### Task requirements
For this exercise, copy exactly only the lines from the one containing "Image resolution: width=1454" to the final line of the material below, without the pictures.

[Source material]

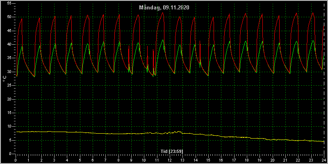Click the white dashed cursor line at hour 24
Viewport: 328px width, 164px height.
click(324, 80)
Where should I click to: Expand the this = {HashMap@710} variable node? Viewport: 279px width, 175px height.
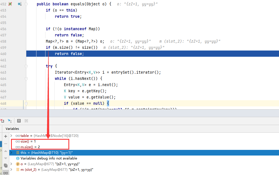tap(12, 152)
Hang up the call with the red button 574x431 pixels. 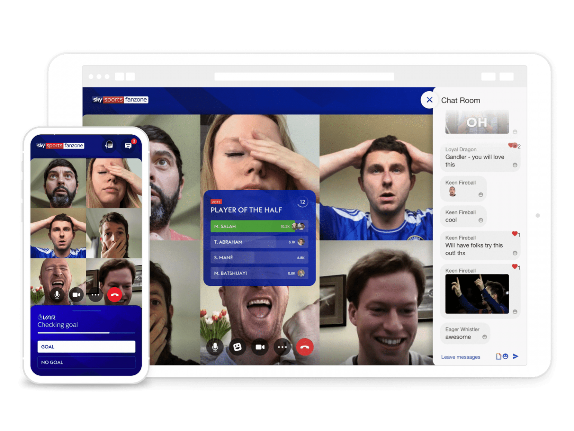[305, 347]
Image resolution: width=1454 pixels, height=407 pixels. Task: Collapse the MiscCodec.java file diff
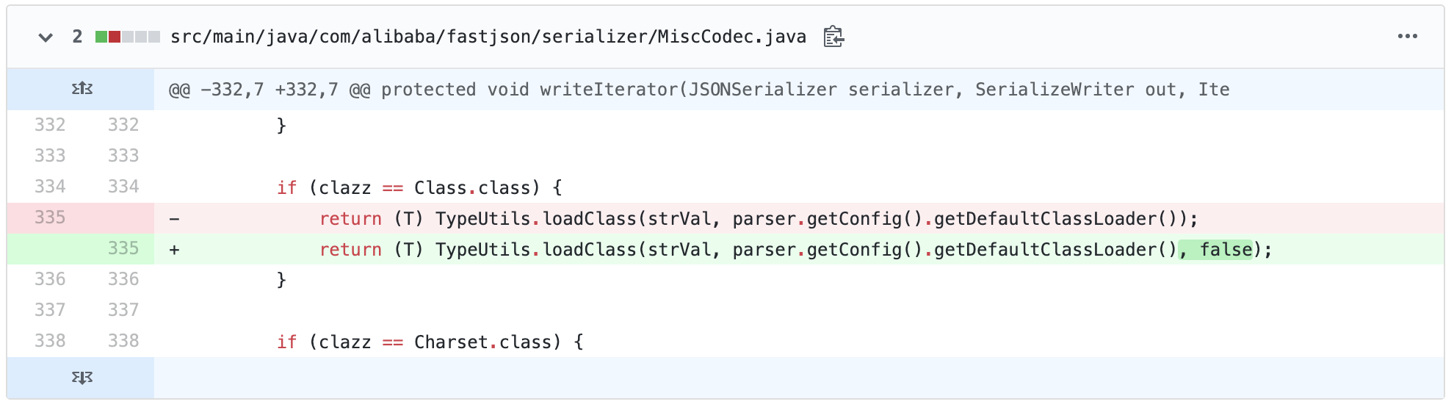46,37
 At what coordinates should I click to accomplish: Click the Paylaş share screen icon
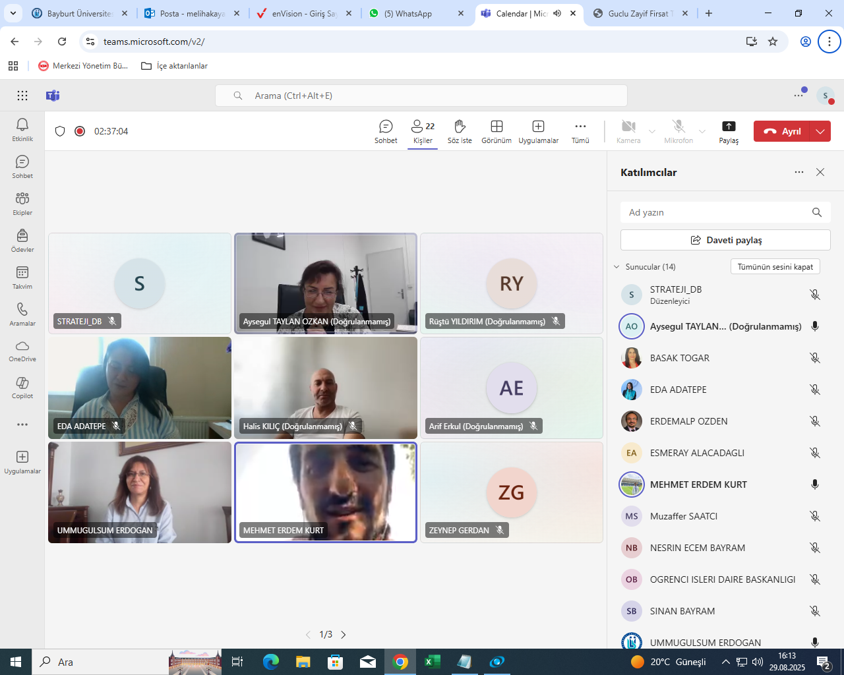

[/Source material]

### Answer
Image resolution: width=1454 pixels, height=407 pixels. Task: Collapse the MiscCodec.java file diff
46,37
 At what coordinates should I click to accomplish: Click the Paylaş share screen icon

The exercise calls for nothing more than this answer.